Graduate Center for Social and Public Policy
McAnulty College and Graduate School of Liberal Arts
Housing, Marcellus, Mobility, Social Disruption
Since 2008, hydraulic fracturing of natural gas, or "fracking," has brought economic and environmental changes to localities in the Marcellus Shale region in Pennsylvania. In some rural counties, the sudden influx of activity associated with gas extraction created boomtowns, whereas urban areas saw an economic revival after years of stagnation that followed the collapse of the steel industry. To what degree does in-migration from the natural gas industry account for changes observed in daily living in these areas? Dimensions of social disruption have implications for population mobility, however the nature of mobility, community, and place attachment provide explanations why people may stay in place.
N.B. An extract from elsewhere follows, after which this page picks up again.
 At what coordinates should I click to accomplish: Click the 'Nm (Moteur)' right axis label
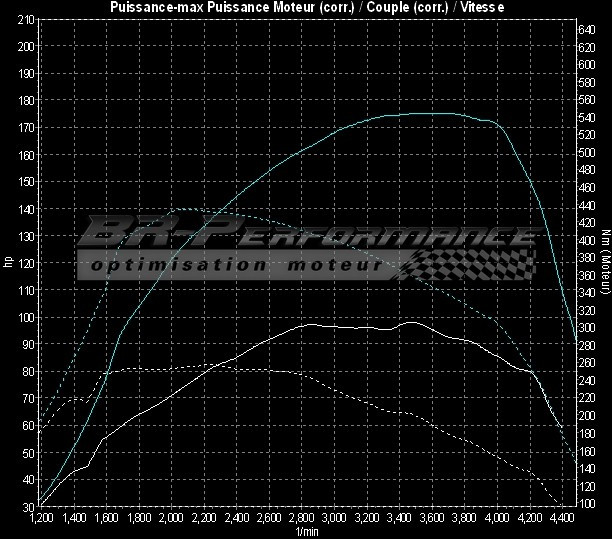pos(605,263)
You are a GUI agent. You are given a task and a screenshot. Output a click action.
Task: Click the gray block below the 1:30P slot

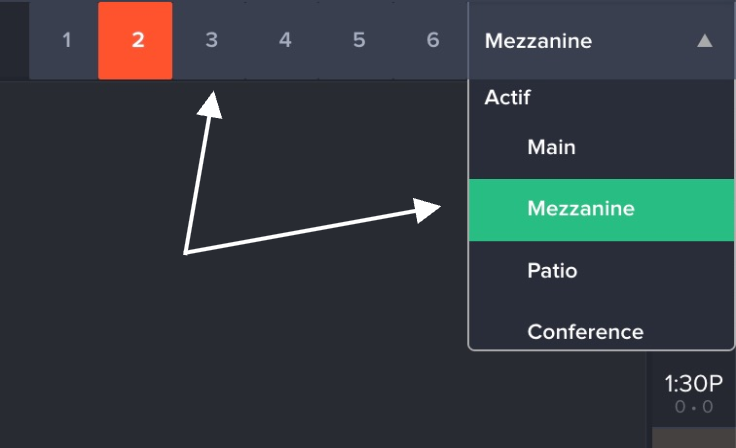click(x=693, y=438)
This research examines social disruption from in-migration into the Marcellus region and its attendant effects on housing security as a primary motive for mobility. Using a mixed-methods approach, geomobility and migration data from public records a weak association between movers and housing availability. Observations from key informants contextualize the empirical results by showing regional differences in perceptions about the social effects of the natural gas industry in their area. Problems associated with housing security are associated more with the availability of water and sewage infrastructure than with changes occurring with natural gas development. Recommendations for public policy will advise and prepare communities to adapt to current and future conditions inherent in the energy production industry.